La crise ronge le pays en profondeur, le gouvernement ne cesse d’accumuler les bévues, des politiciens étrangers (dont un Allemand, quelle horreur!) se moquent de nous, des banques centenaires ne savent pas si elles passeront l’année et nous, nous le peuple suisse, sommes appelés à voter dans un mois sur deux sujets d’importance: la place des médecines douces dans notre système de santé et le niveau technologique des passeports à croix blanche! Fantastique!
Quelles leçons en tirer?
La première, archiconnue, est que la démocratie directe n’est que poudre aux yeux. Rappelons qu’en quelques mois, le Conseil fédéral a distribué de sa propre initiative 68 milliards de francs à une banque centenaire qui ne sait pas aujourd’hui ce qu’elle sera demain. Que de surcroît, notre président-ministre des finances a décidé tout seul d’offrir 10 milliards de francs pour conserver un strapontin à la direction du FMI. Cela dans un pays où le moindre crédit de quelques centaines de milliers de francs soumis à référendum suscite des années de discussions.
La deuxième leçon est que ces Suisses que l’on dit si attachés à l’argent ne le sont pas. Jetteraient-ils sinon les milliards (leurs milliards! des sous gagnés à la sueur de leur front) par la fenêtre? Racine déjà disait «Point d’argent, point de Suisse».
L’illustre dramaturge se trompait et, grâce à la faveur de son mot, trompa les générations suivantes. Ce que les Suisses aiment dans l’argent, ce n’est pas l’argent lui-même, mais l’effort qu’il faut faire pour le gagner. Puis, volupté suprême, orgasme incomparable, ils se contentent de jouir de l’acte de donner. Mais ne croyez pas que ce plaisir-là leur ait été inné. Il a fallu que des intellectuels venus d’ailleurs, les Calvin, Farel, Bèze… se donnent la peine de leur ouvrir les yeux.

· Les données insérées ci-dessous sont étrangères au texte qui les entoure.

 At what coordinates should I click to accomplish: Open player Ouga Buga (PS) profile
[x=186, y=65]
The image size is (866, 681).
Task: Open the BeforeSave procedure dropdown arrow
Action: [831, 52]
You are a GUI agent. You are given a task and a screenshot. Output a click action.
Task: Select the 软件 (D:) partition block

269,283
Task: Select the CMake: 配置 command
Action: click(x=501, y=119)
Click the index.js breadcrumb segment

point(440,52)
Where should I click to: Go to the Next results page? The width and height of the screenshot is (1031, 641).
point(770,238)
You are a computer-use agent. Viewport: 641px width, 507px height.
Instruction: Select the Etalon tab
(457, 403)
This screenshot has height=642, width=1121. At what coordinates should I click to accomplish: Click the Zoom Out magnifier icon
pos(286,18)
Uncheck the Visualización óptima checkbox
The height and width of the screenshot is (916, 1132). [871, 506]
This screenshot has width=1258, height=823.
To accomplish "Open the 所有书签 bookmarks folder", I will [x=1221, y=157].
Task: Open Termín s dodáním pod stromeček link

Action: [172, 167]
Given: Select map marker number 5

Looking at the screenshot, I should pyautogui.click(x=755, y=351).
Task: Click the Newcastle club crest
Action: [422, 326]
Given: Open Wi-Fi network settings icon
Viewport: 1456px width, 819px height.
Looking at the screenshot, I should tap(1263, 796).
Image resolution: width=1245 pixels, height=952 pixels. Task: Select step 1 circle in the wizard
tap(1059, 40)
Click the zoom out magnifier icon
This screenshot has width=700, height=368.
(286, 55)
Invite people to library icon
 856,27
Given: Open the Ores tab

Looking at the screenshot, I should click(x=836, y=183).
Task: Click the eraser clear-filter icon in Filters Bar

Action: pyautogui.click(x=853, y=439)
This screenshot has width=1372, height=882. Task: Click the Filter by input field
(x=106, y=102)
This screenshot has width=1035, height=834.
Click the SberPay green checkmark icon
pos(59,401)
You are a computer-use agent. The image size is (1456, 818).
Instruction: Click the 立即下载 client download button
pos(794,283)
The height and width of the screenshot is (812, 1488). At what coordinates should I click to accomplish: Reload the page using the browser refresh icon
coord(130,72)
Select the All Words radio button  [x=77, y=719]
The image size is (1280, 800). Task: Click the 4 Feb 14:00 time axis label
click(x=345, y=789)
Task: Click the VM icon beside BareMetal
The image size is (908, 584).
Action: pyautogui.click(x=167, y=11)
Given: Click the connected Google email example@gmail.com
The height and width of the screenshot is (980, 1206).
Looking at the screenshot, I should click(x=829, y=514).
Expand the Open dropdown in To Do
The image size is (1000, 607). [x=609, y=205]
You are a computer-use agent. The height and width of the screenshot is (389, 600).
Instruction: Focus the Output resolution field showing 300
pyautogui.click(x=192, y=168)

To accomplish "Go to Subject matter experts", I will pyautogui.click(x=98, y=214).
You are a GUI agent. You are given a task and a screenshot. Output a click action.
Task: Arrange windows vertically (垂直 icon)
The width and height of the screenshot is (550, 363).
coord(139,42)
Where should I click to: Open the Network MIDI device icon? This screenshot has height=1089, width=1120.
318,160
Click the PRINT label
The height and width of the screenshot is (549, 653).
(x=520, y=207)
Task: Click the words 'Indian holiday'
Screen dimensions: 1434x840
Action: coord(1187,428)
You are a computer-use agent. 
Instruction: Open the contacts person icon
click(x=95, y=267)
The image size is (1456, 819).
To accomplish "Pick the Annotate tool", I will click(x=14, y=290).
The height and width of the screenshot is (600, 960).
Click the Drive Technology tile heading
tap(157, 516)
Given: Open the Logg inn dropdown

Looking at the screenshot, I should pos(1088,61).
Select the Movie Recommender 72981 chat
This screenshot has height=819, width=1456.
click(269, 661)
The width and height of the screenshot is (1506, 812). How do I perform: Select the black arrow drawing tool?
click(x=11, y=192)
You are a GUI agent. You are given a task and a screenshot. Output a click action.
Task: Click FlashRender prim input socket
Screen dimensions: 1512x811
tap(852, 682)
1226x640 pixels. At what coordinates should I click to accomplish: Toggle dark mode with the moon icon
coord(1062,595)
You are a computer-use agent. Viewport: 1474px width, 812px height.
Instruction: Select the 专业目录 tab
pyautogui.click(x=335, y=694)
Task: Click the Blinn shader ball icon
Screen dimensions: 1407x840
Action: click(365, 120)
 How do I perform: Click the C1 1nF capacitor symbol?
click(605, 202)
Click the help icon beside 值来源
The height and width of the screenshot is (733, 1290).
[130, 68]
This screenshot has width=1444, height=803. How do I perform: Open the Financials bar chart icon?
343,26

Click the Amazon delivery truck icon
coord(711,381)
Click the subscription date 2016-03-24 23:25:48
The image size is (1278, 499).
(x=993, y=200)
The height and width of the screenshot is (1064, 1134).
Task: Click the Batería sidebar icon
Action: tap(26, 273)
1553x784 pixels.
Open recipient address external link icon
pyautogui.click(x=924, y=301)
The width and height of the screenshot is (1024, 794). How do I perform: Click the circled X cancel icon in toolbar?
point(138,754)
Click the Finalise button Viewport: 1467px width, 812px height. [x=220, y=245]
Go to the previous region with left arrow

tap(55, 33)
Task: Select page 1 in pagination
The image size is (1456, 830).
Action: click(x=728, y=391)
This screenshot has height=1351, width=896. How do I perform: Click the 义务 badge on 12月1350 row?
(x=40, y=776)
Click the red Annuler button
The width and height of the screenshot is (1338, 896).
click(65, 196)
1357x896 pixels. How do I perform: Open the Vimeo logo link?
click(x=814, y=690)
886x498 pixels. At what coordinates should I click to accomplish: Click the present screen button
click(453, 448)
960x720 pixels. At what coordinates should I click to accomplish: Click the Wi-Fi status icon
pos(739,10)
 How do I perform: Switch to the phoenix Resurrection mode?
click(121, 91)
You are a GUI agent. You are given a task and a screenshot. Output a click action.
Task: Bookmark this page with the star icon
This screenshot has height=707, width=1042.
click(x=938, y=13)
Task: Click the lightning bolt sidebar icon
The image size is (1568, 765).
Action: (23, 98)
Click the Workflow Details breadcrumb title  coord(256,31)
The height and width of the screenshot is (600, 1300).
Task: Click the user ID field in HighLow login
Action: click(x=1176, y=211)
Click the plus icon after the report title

Troisième leçon. Tout occupé à gagner de l’argent pour le distribuer ensuite avec générosité, le Suisse est si concentré sur sa tâche qu’il n’a pas besoin d’être gouverné. Tous les quatre ans, il se contente, par députés interposés, de désigner quelques personnalités choisies en fonction d’inaptitudes intellectuelles unanimement reconnues. Ces personnalités sont garantes du calme nécessaire au labeur intense. Après avoir fait semblant de gouverner, après avoir comme Kaspar Villiger proposé de généreuses fondations qui ne fonctionneront jamais, ces personnalités peuvent, comme Kaspar Villiger, reprendre du service (à la tête d’une banque centenaire par exemple) en tant que président, fonction qui l’assure de pouvoir allégrement distribuer les millions.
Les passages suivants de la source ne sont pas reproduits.